Phish, Nikon at Jones Beach Theater, Wantagh, NY – 7/3-4
A more traditional first set took shape with a hopping, straight forward “Kill Devil Falls” followed by “Bittersweet Motel” and “Moma Dance.” The latter tune was particularly good, with a great moment early on when Mike stretched out a line, popping notes and setting the band up to sizzle into the subaquatic funk. Also appealing was the fact that “Moma” was paired with “Gumbo,” a unit that worked well together. Next “David Bowie” made a welcome first set showing, Mike and Trey working out a distinct idea at the start of the jam so that the interaction continued as the music wandered and grew. Not a long version, once the song hit its stride, it was all about power.
A heavy, hazy, red moon rose above the horizon clouds to the east during “Alaska,” a tune often and accurately compared to “Tennessee Jed”: goofy, not a favorite, but often played well, rocked out nonetheless. This one was pretty hot and followed by Mike’s “Suskind Hotel,” another quirky number, but a popular one in MGB and GRAB, where the song was debuted. After a few minutes cutting through lyrics and segments, it slipped into a very “Bowie” sounding jam colored by yellows and whites, yellows and pinks. An excellent choice for the mid-set stretch. The set closed with Fish taking center stage for a wacky, tuck filled “Purple Rain”—he was wearing official Fishman underwear so that his tucking matched perfectly this time around, or his flashing really, which is what happened repeatedly as he raced around the stage after singing the Prince cover. “Page McConnell, Mike Gordon, Trey Anastasio, and I am Friar Tuck!” In an odd but expected juxtaposition (the song had to be included somewhere), the quartet sang “Star Spangled Banner” before leaving the stage.
When they returned about a half hour later, they launched into “Boogie On”, all Clav and crushing bass until Trey started to thread in a lead. It hinted at going someplace new but closed instead, making way for “Tweezer.” Earlier in the day I overheard someone in the lot talking about two “Tweezers” in four show shows earlier in the tour, saying, “Enough with the ‘Tweezer’.” Some people’s perspectives are so deeply flawed and off base… This version of the jam vehicle started off with huge pounding drums and a looming, spacey quality. As the band exited the song proper, Trey unleashed a wash of notes that eventually gave way to bass faze shifting wildness that looked toward the majestic heights.
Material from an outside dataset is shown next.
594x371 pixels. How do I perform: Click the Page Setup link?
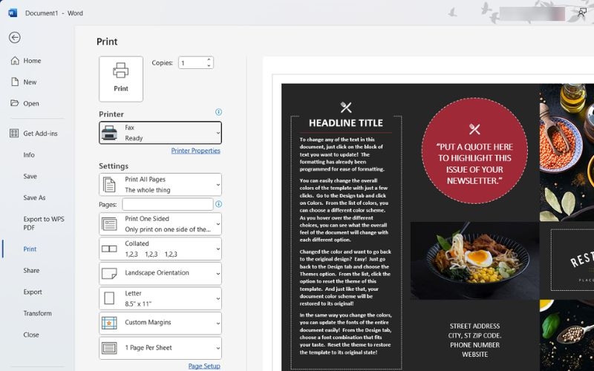(x=204, y=366)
The excellent passage was brief, however, dropping to drums and moving slickly into “Twist”. Yet another perfect pairing, the song maintained the vibe established in “Tweezer” with a cool drifting down deconstruction that quickly turned beautiful over dark bass—a wonderful exploration wandering about in low places and rising up to a clearing to unveil “Taste.” The tune was nearly anthemic with Trey’s super-bright playing, although it was a little off kilter at the end. A rocking “Quinn” with Page racing over low-thumping Mike, and “Julius” filled the center of the set before the group jumped into a burning rendition of “Rock and Roll”. Rather than just shredding, like at Holmdel last summer, Trey led the way to a two beat figure, trying to go funky. The heat was just too much though and swallowed up the maneuver. Later when the song branched out into Clav space, Fish was still playing with speed, and the music took its time melting into more “No Quarter” sounds and rounding into “Horse” > “Silent in the Morning.”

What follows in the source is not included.